Non mancano naturalmente varie superstizioni che vedono, ad esempio, un martin pescatore essiccato come un antitarme, come un talismano contro le tempeste e i fulmini, ricollegandosi al mito di Alcione e Ceice, o un ciondolo fatto con il suo cuore mummififato come una protezione contro i veleni.

O ancora, nel XVIII secolo, esemplari impagliati e sospesi per il becco erano usati come segnavento o barometri: se la pancia si rivolgeva a nord, sarebbe arrivato il caldo o la neve, se la pancia ruotava verso sud, invece, era segnale di pioggia imminenete.

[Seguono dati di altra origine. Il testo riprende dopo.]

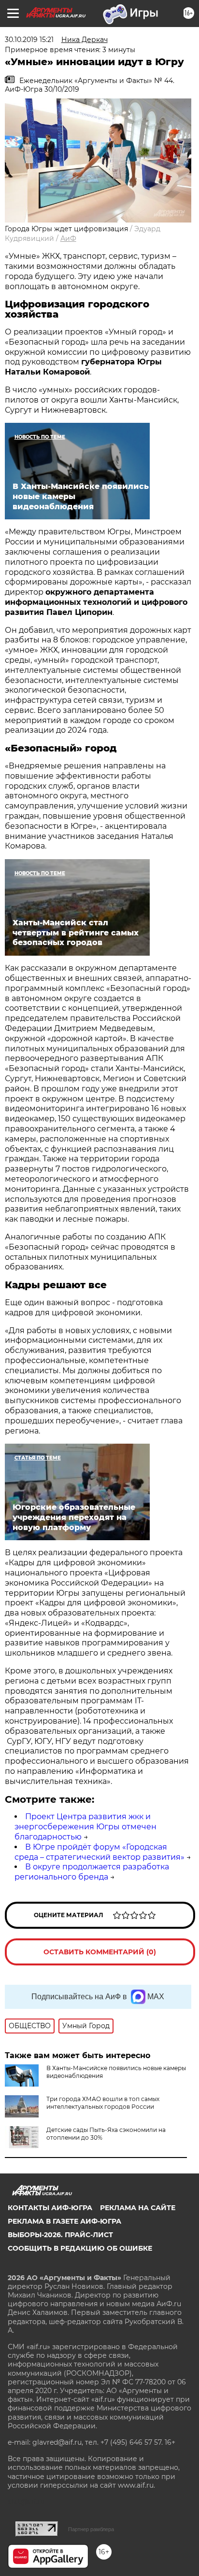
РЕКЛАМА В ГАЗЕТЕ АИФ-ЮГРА (64, 2221)
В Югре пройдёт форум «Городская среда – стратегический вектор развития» (99, 1852)
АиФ (68, 238)
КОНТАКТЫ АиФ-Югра (50, 2207)
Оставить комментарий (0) (99, 1952)
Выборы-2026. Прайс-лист (60, 2234)
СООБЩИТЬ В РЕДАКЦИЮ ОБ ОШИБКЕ (80, 2248)
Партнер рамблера (91, 2529)
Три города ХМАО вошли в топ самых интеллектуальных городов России (102, 2102)
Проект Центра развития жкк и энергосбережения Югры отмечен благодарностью (85, 1826)
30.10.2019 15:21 (29, 39)
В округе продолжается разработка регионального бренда (91, 1871)
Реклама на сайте (137, 2207)
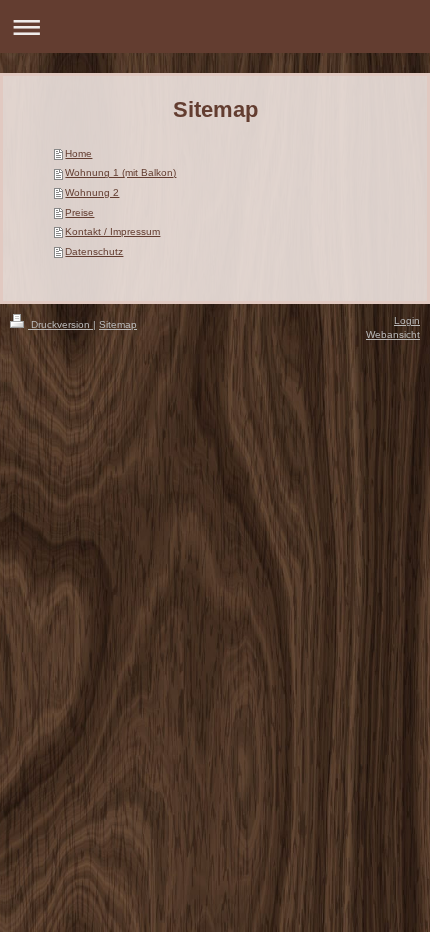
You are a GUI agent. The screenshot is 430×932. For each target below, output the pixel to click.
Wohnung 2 (92, 192)
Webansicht (393, 334)
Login (407, 320)
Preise (79, 212)
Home (78, 153)
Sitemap (118, 324)
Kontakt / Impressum (112, 231)
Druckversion (60, 324)
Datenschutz (94, 251)
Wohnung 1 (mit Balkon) (120, 172)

Durante l’età vittoriana fu soggetto di poesie, in particolare “The Kingfisher” di William Henry Davies, ma anche di caccia per sfruttare il piumaggio nella creazione di mosca da pesca, decorazioni per cappelli e gioielli o per creare esemplari tassidermizzati da esporre nei salotti sotto campane di vetro.

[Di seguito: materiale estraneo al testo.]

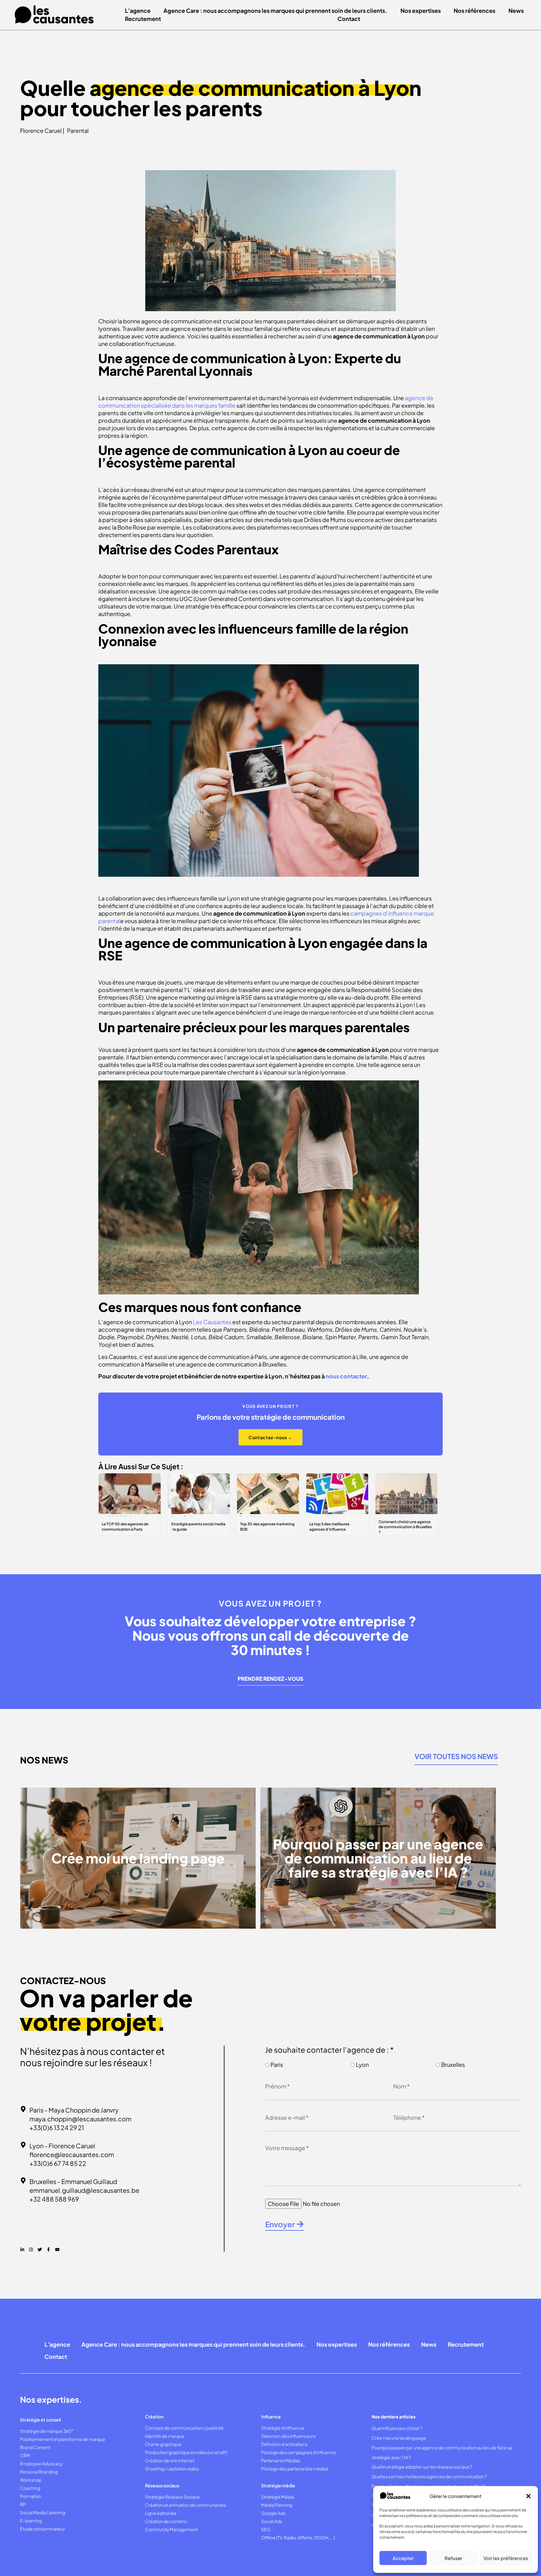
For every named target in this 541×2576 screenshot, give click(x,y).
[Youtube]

Negli anni ’90, l’ingegnere e bidwatcher Eiji Nakatsu studiò l’aerodinamicità del becco e del capo del martin pescatore durante la progettazione della testata dello Shinkansen serie 500.

Il Martin pescatore ha uno stato di conservazione sfavorevole in tutta Europa, con fluttuazioni nell’Europa centrale e settentrionale dovute ad inverni occasionalmente troppo rigidi, mentre l’inquinamento delle acque e la canalizzazione dei corsi d’acqua ha provocato il largo declino della specie, nella seconda metà del Novecento, sull’intero areale.
Tra gli interventi prioritari vi è l’imperativa necessità di tutelare corsi d’acqua e zone umide, con particolare attenzione alla salvaguardia di scarpate sabbiose e terrose che, come visto, sono zona di nidificazione, ma anche le prime ad essere impattate dalla regimazione e la causa principale per la fatica di ripresa della specie.
A questa minaccia si accompagna un’elevata sensibilità a fenomeni di inquinamento delle acque, che hanno come prima conseguenza la diminuzione drastica del numero di prede. È quindi importante monitorare il martin pescatore non solo per l’interesse della sua specie, ma anche come bioindicatore della salute delle acque.